• [EXTRAIT SOURCE]:
++++++++++++++++++++

Enjeux et risques énergétiques.

 

L’industrialisation et la mondialisation n’ont pu être possibles depuis le XIXe siècle que grâce à la découverte scientifique et à la maîtrise, puis à l’usage varié et massif, des énergies fossiles (charbon, pétrole, gaz) : dans le même temps, les énergies renouvelables traditionnelles (eau, vent, soleil) étaient, sinon totalement abandonnées, du moins reléguées à un rang quasi anecdotique sauf, en particulier en France, l’énergie hydraulique fournie par les moulins, eux-mêmes remplacés par les barrages hydroélectriques.

++++++++++++++++++++

• [LIGNES DE DONNÉES]:
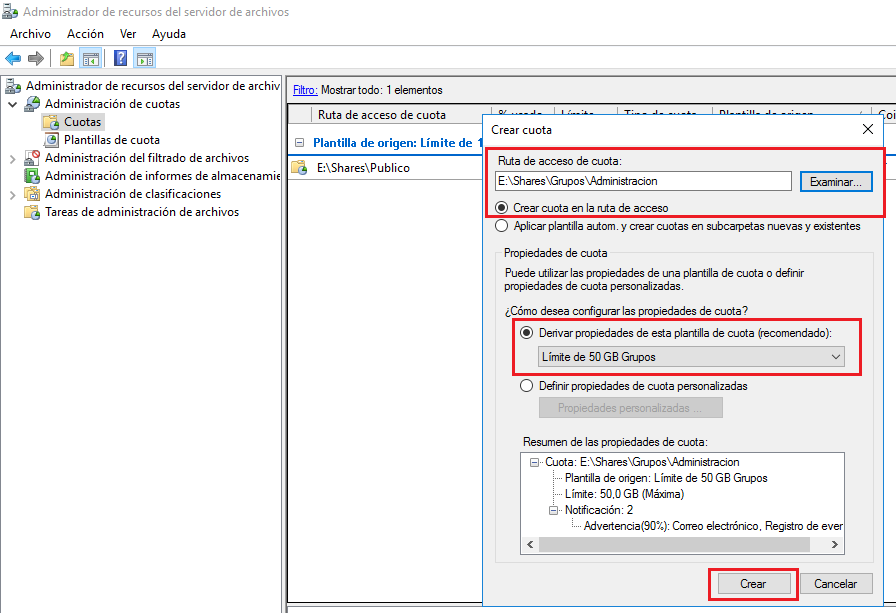Open the Archivo menu
The image size is (896, 613).
[30, 34]
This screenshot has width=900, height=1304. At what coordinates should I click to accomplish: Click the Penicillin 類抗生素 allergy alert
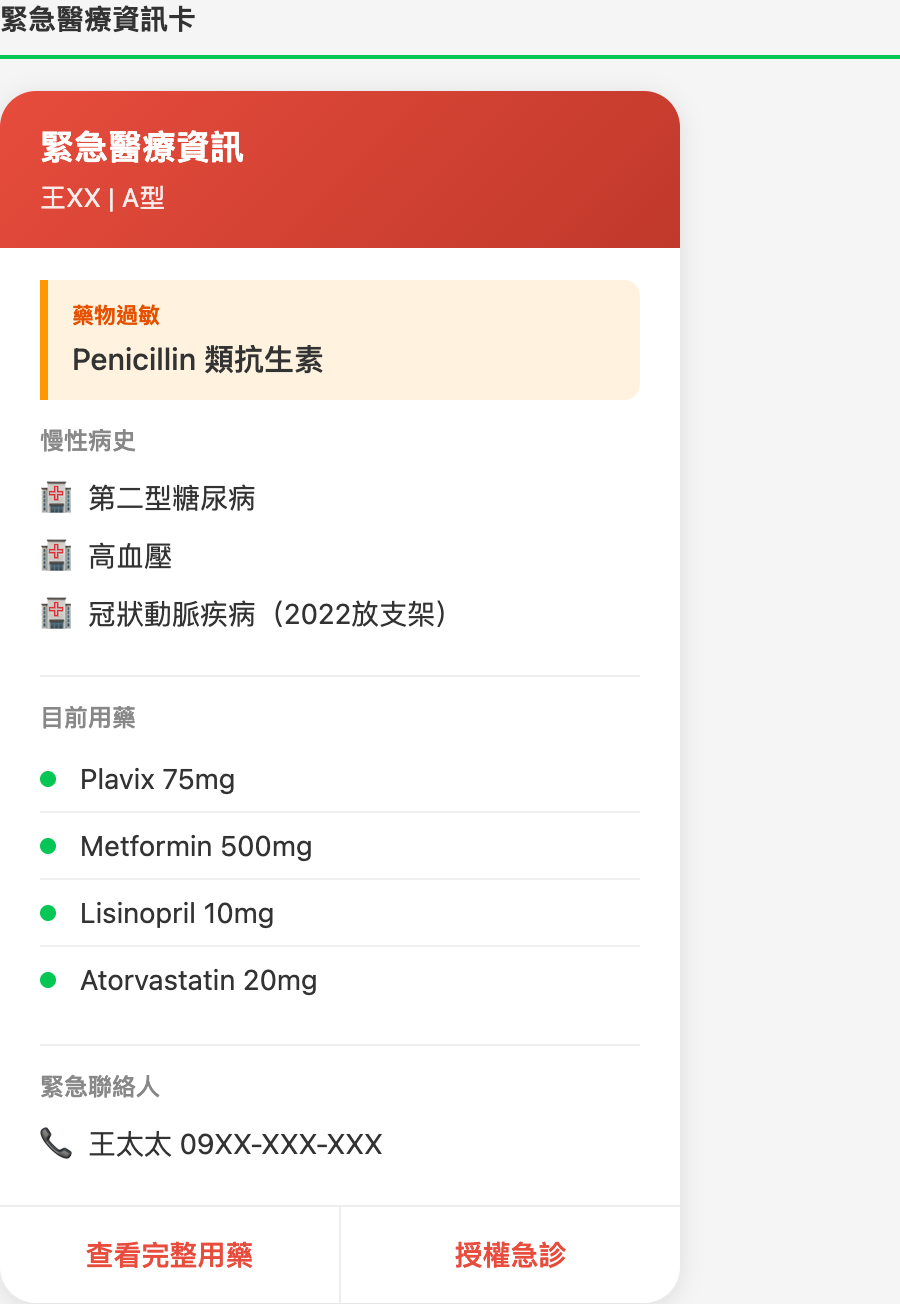pos(340,340)
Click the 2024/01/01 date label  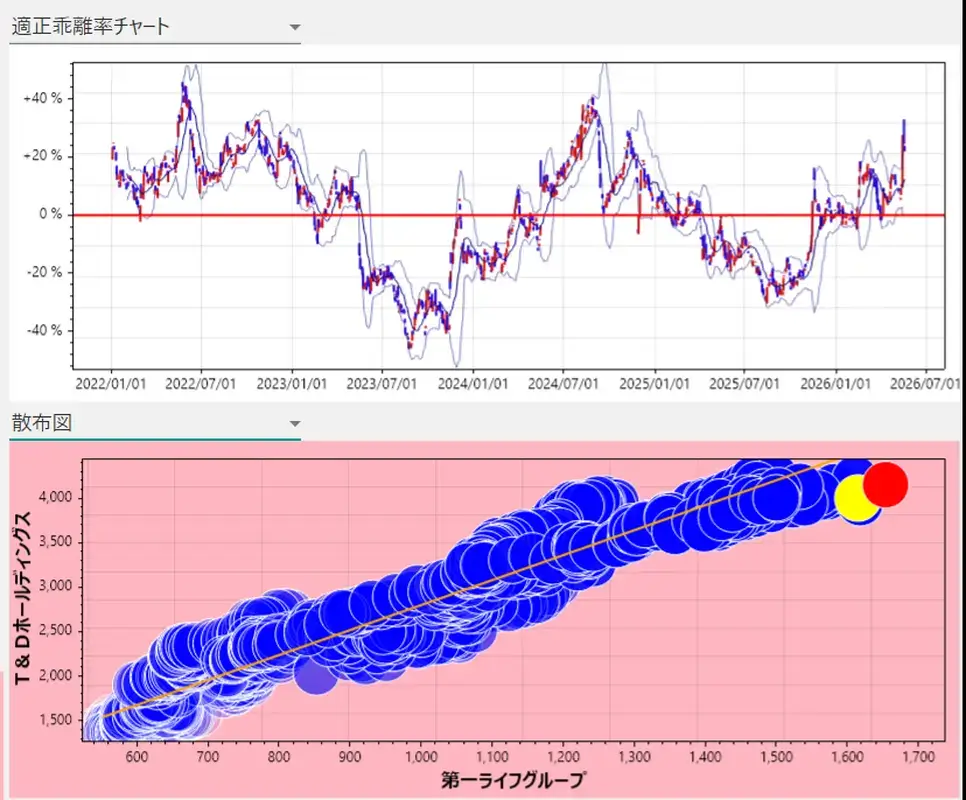pos(473,384)
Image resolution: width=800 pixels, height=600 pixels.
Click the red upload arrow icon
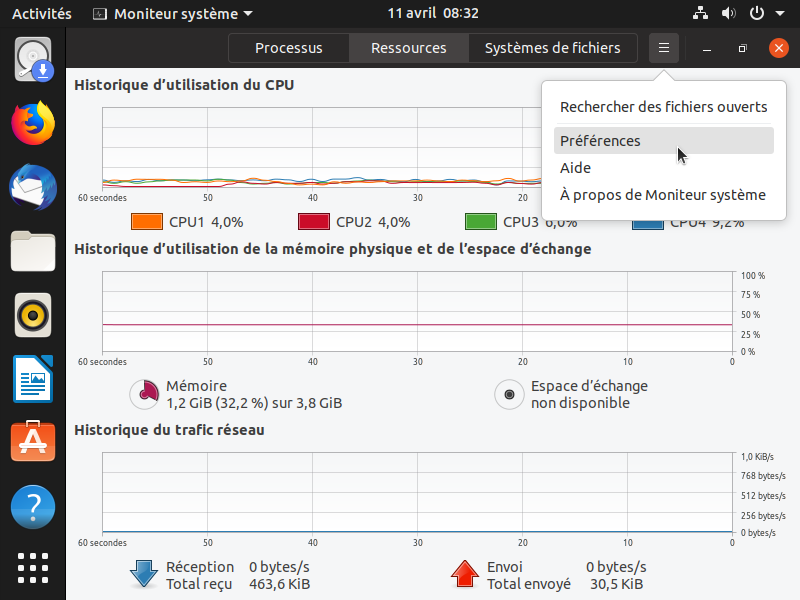[x=465, y=574]
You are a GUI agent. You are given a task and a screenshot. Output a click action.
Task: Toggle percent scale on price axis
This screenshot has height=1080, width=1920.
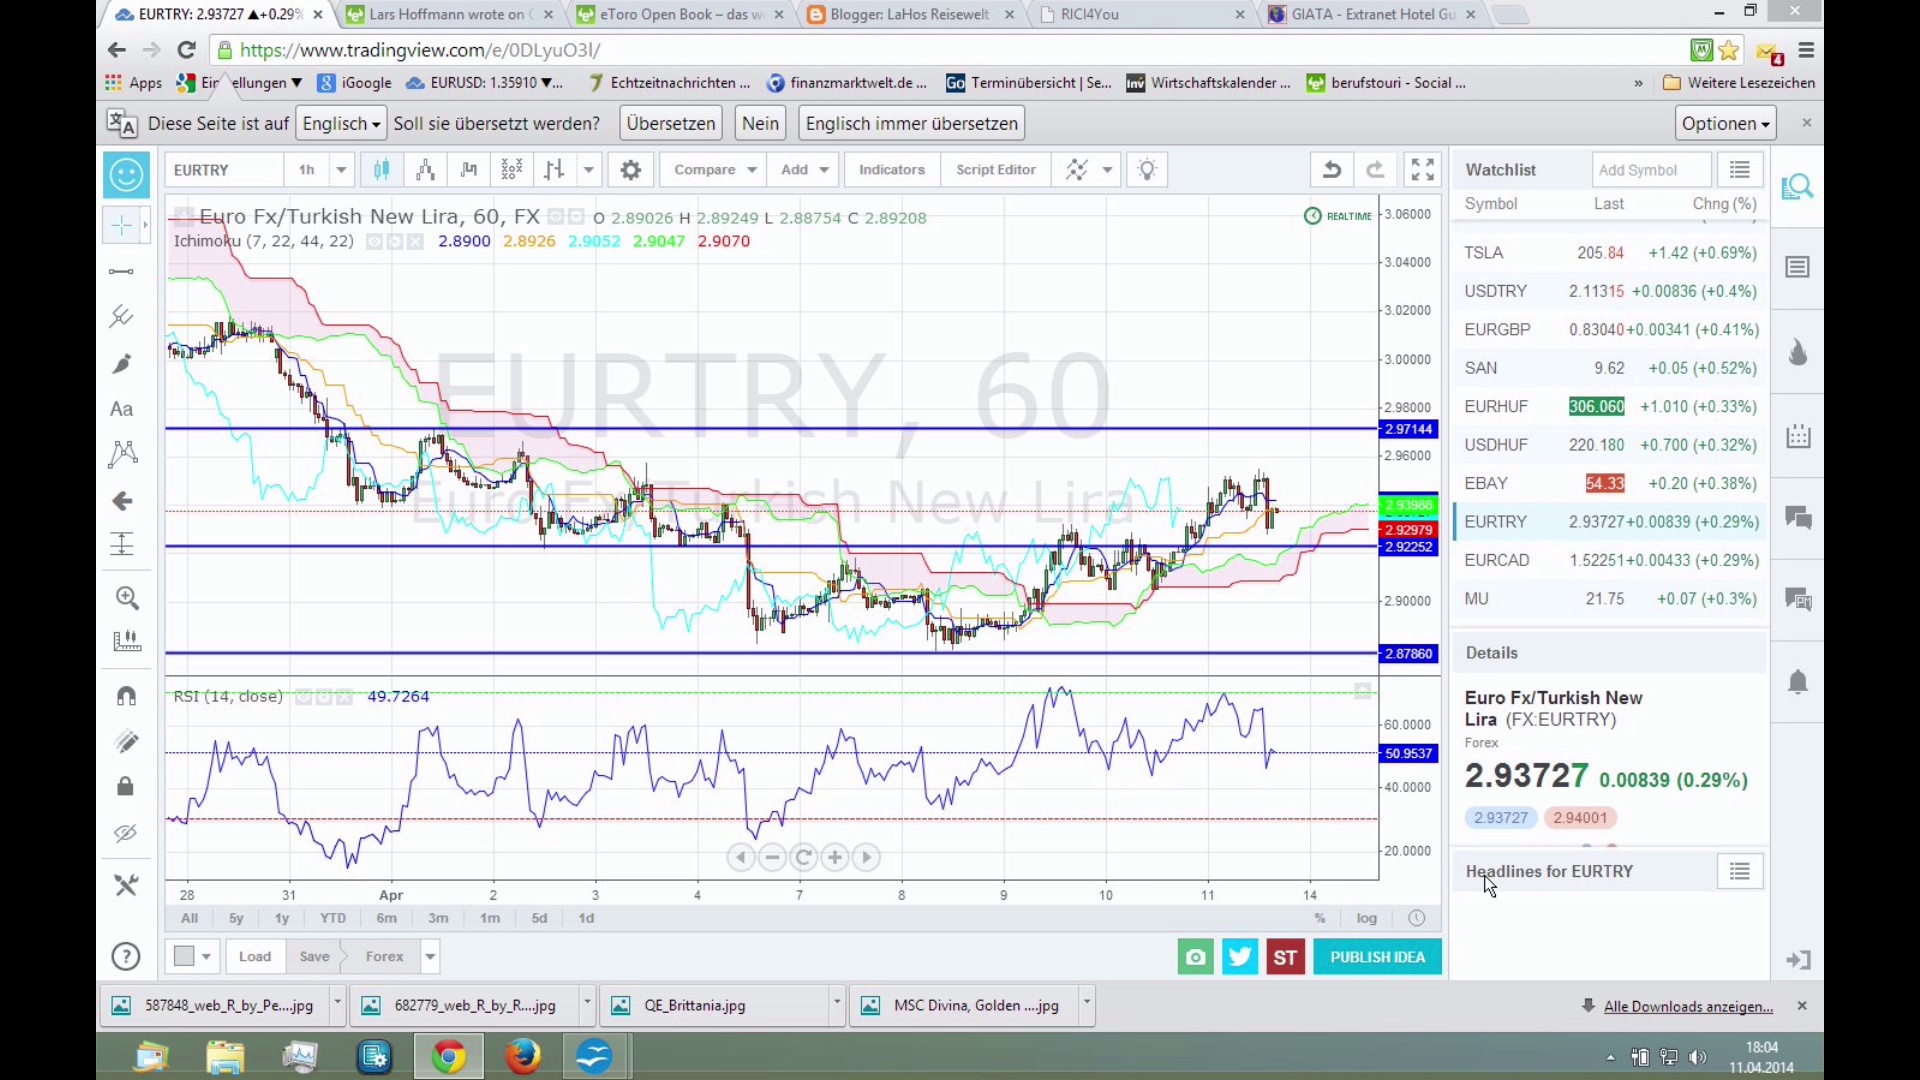pyautogui.click(x=1320, y=918)
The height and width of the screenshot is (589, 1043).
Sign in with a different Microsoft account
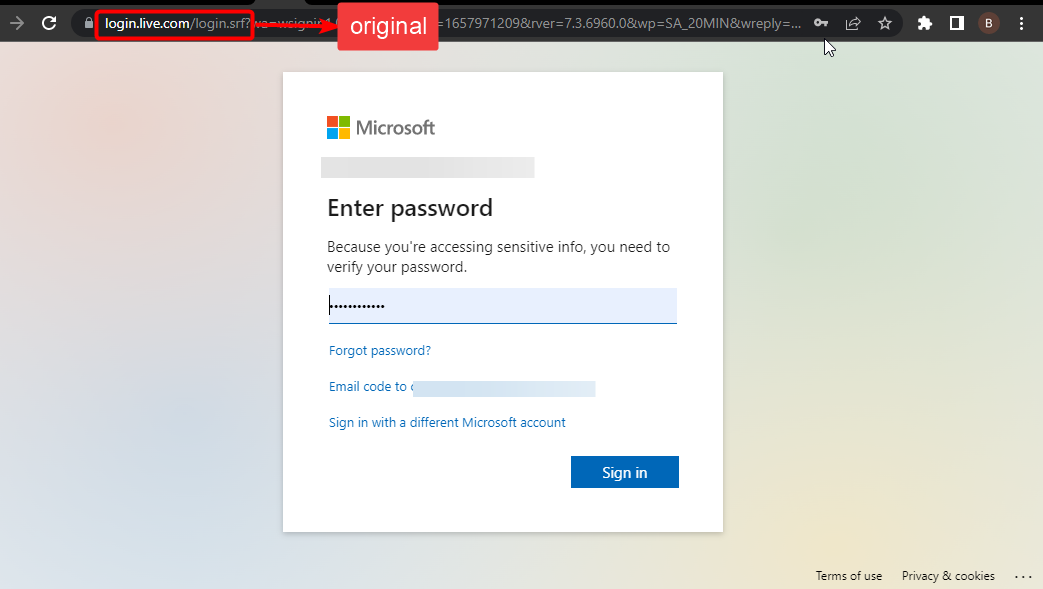pyautogui.click(x=447, y=423)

++++++++++++++++++++

• [EXERCICE COURT A]: Dans l'extrait sur les enjeux énergétiques, quelle énergie renouvelable traditionnelle a fait exception en France ?
• [EXERCICE COURT B]: Reprenez l'extrait sur les enjeux énergétiques là où il s'arrête et poursuivez-le.
Les items ne sont d'aucune utilité ici.

• [RÉPONSE FINALE A]: L'énergie hydraulique fournie par les moulins.

• [RÉPONSE FINALE B]:
Conjuguées à l’apparition, puis à la diffusion du modèle de la société de consommation, l’industrialisation et la mondialisation, de plus en plus invasives dans les pays européens et sur le continent nord-américain puis s’étendant au reste du monde, ont entraîné un véritable pillage, puis gaspillage des ressources fossiles que la nature avait mis plusieurs centaines de millions d’années à fabriquer : en moins de quatre siècles, si l’on en croit les géologues, c’est la quasi-totalité de ces richesses terrestres qui aura été consommée, c’est-à-dire consumée ! Déjà, certains affirment que le fameux « pic pétrolier » (en anglais, « peak oil ») serait atteint (ou sur le point de l’être), et qu’il n’est désormais plus possible de produire demain encore plus de pétrole qu’aujourd’hui…

 

Cette consumation a eu d’autres conséquences, moins bénéfiques que celles du développement technique des sociétés et de l’amélioration des conditions de transport ou de chauffage : la pollution atmosphérique, déjà dénoncée à la fin du XIXe siècle par l’écrivain royaliste Paul Bourget après son voyage dans le Londres enfumé par les cheminées d’usines et le chauffage au charbon, et qui, aujourd’hui, poursuit ses ravages d’une autre manière, sans doute, mais avec des conséquences sur la mortalité loin d’être anodines (40.000 morts par an en France ?) et sur la qualité de l’air, sans oublier ce qui pose le principal problème à la planète, c’est-à-dire le dérèglement climatique qui semble s’orienter vers un réchauffement accéléré et anormal de notre planète et se manifeste, concrètement, par un accroissement certain des « accidents » climatiques et la fonte de la banquise.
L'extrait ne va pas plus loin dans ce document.